» Exercise task:
Please carry on the article below about the racehorse King of Kings, starting after its final sentence.

» Excerpt to read:
- Racing colours of Susan Magnier, carried by King of Kings in the 2000 Guineas
- Sire: Sadler's Wells
- Grandsire: Northern Dancer
- Dam: Zummerudd
- Damsire: Habitat
- Sex: Stallion
- Foaled: 27 February 1995
- Country: Ireland
- Colour: Bay
- Breeder: J. T. Jones & Ron Con Ltd
- Owner: Susan Magnier & Michael Tabor
- Trainer: Aidan O'Brien
- Record: 7:5-1-0
- Earnings: £324,270

Major wins
- Railway Stakes (1997) Tyros Stakes (1997) National Stakes (1997) 2000 Guineas (1998)

= King of Kings (horse) =

Irish-bred Thoroughbred racehorse

King of Kings (27 February 1995 - 23 February 2015) was an Irish Thoroughbred racehorse and sire. In a career that lasted from May 1997 to June 1998 he ran seven times and won five races. After establishing himself as one of the leading colts of his generation in Ireland as a two-year-old, when his wins included the Group One National Stakes, he recorded his most important win when he travelled to England to win the 2000 Guineas on his first start of 1998. After a disappointing run in The Derby he was retired to stud. He died in South Africa at the age of twenty.

==Background==
King of Kings, a bay horse with a white star and three white feet was bred in Ireland by J. T. Jones & Ron Con Ltd. He was sired by the fourteen times Champion sire Sadler's Wells out of the mare Zummerudd. As a weanling, King of Kings was consigned by the Barronstown Stud to the Tattersalls sales in December 1995 where he was bought for 250,000 guineas by the bloodstock agent Dermot "Demi" O'Byrne on behalf of John Magnier's Coolmore organisation. Like many of Coolmore's horses, King of Kings' ownership details were altered from race to race: he was listed as the property of either Magnier's wife Susan, or a partnership of Susan Magnier and Michael Tabor.

==Racing career==

===1997: two-year-old season===
King of Kings raced five times at the Curragh as a two-year-old: in each race he was ridden by Christy Roche and started odds-on favourite. He began his career in a six furlong Maiden race in June, which he won by eight lengths at odds of 2/7. A month later he was moved up to Group Three class for the Railway Stakes over the same course and distance and won easily by a length from Danyross after taking the lead a furlong from the finish. He started 30/100 favourite for the Anglesey Stakes in July but was beaten a short-head by the filly Lady Alexander, having been "tenderly handled" by Roche in the closing stages. In August he was moved up in distance for the seven furlong Tyros Stakes in which he conceded weight to four opponents and won "comfortably" from the British-trained colt Sharp Play, despite drifting to the right in the closing stages. On his final start of the season, King of Kings ran in Ireland's most prestigious two-year-old race, the Group One National Stakes over one mile. Settled by Roche in the early stages, he was moved forward to take the lead a furlong from the finish and won by three quarters of a length from his stable companion Celtic Cavalier. He sustained a knee injury during the race and did not run again in 1997.

King of Kings had won four of his five races, but his performances had not lived up to his home reputation and his temperament had been questioned. There were also doubts about the value of his form – none of his rivals in the National Stakes had won a Group race – and he was not highly rated by the international handicappers. Roche, however, described King of Kings as "the best two-year-old I've ever ridden."

» Stored rows:
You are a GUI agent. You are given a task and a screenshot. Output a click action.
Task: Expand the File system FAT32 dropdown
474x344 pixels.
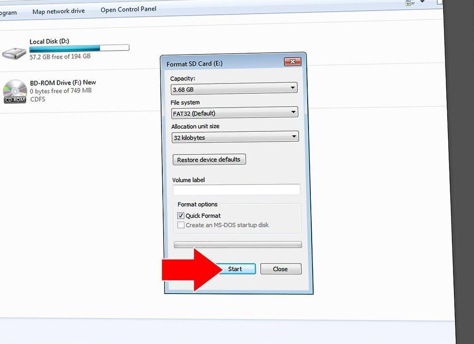click(234, 113)
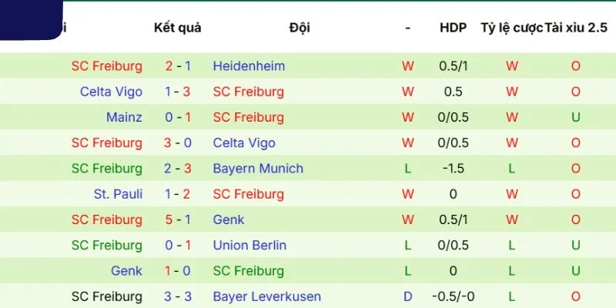Select the -1.5 handicap value for Bayern Munich
This screenshot has height=308, width=616.
(453, 169)
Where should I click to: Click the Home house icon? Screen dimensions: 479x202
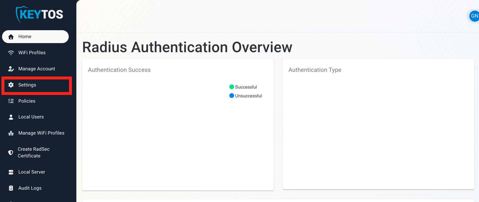tap(11, 37)
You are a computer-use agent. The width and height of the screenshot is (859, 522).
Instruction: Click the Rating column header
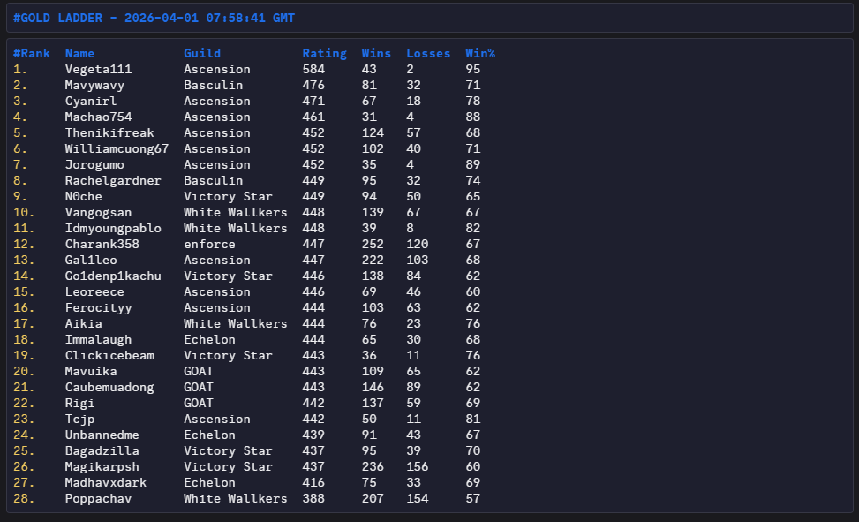point(324,53)
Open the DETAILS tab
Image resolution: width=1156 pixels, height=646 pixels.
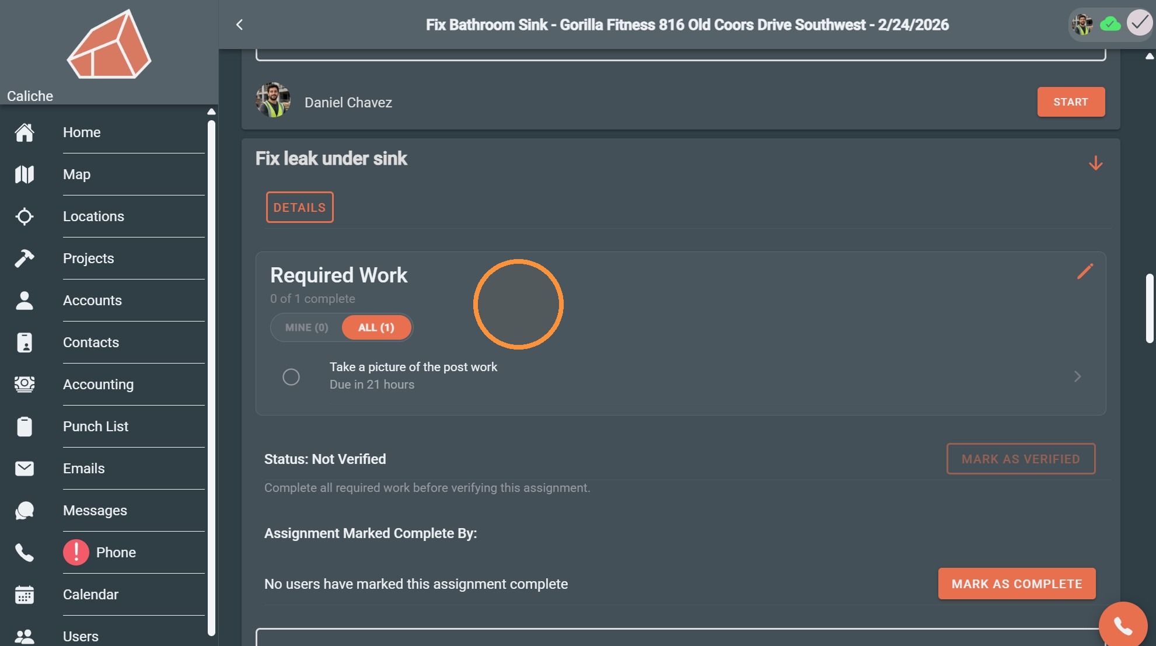click(x=300, y=207)
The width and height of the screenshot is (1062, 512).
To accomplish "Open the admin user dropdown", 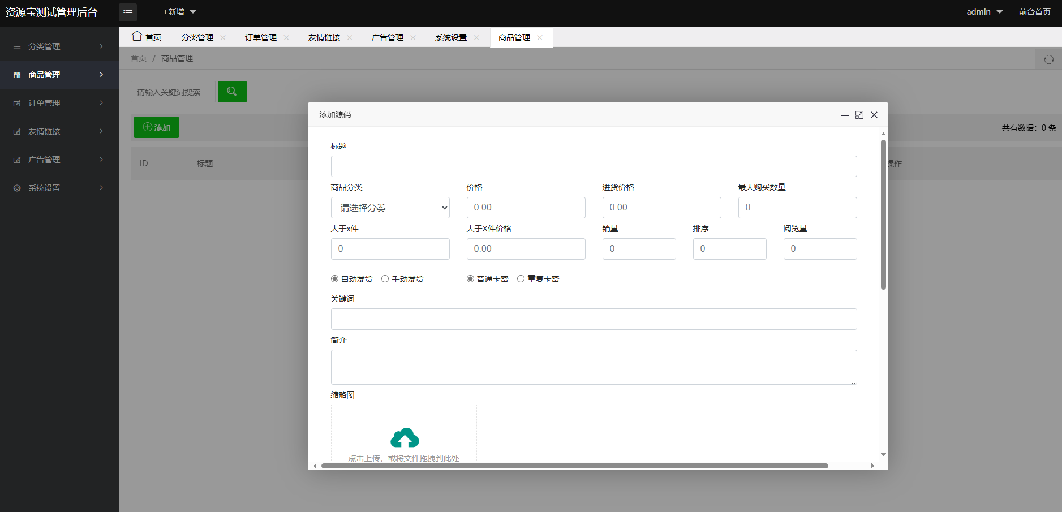I will [x=984, y=12].
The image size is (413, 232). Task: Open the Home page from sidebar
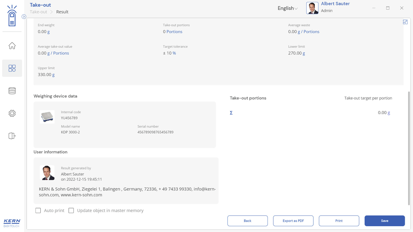(x=12, y=46)
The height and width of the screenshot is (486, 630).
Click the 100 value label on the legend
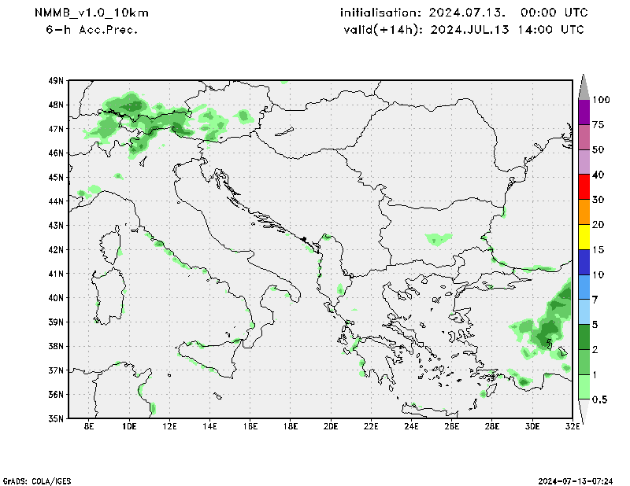602,100
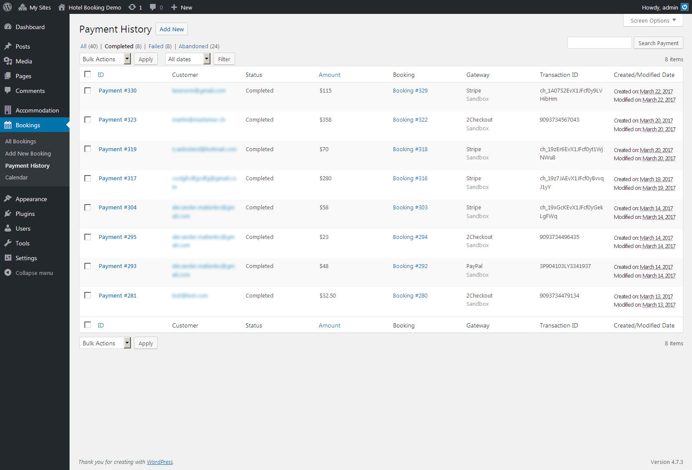The image size is (692, 470).
Task: Expand the All dates filter dropdown
Action: 188,59
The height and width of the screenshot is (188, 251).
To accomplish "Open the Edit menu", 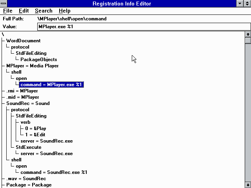I will pyautogui.click(x=24, y=11).
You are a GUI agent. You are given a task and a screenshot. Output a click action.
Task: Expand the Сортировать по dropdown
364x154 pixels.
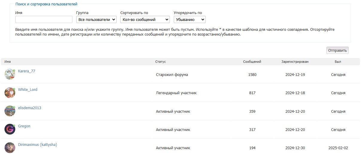tap(145, 19)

» Solved problem:
===1998: three-year-old season===
On King of Kings' three-year-old debut he traveled away from the Curragh for the first time as he was sent to England for the 2000 Guineas at Newmarket on 2 May. The European Champion Two-Year-Old Xaar was made favourite at 10/11, with King of Kings, ridden by Mick Kinane the second choice in the betting on 7/2 and the Gran Criterium winner Lend a Hand the only other colt to be seriously supported at odds of 8/1. Kinane restrained King of Kings in the early stages as the running was made by Tamarisk before producing his mount with a sustained run down the centre of the course. Lend a Hand went to the front two furlongs from the finish but was immediately challenged by King of Kings who took the lead and ran on strongly to win by one and a quarter lengths. Border Arrow finished strongly to take third ahead of Xaar.

Following race O'Brien commented on the horse's growing maturity by saying that "he was a child last year, but is a man now". Addressing issues regarding the colt's attitude and style of racing, Kinane offered the opinion that "there is nothing wrong with his courage. He is just a bit of a showman."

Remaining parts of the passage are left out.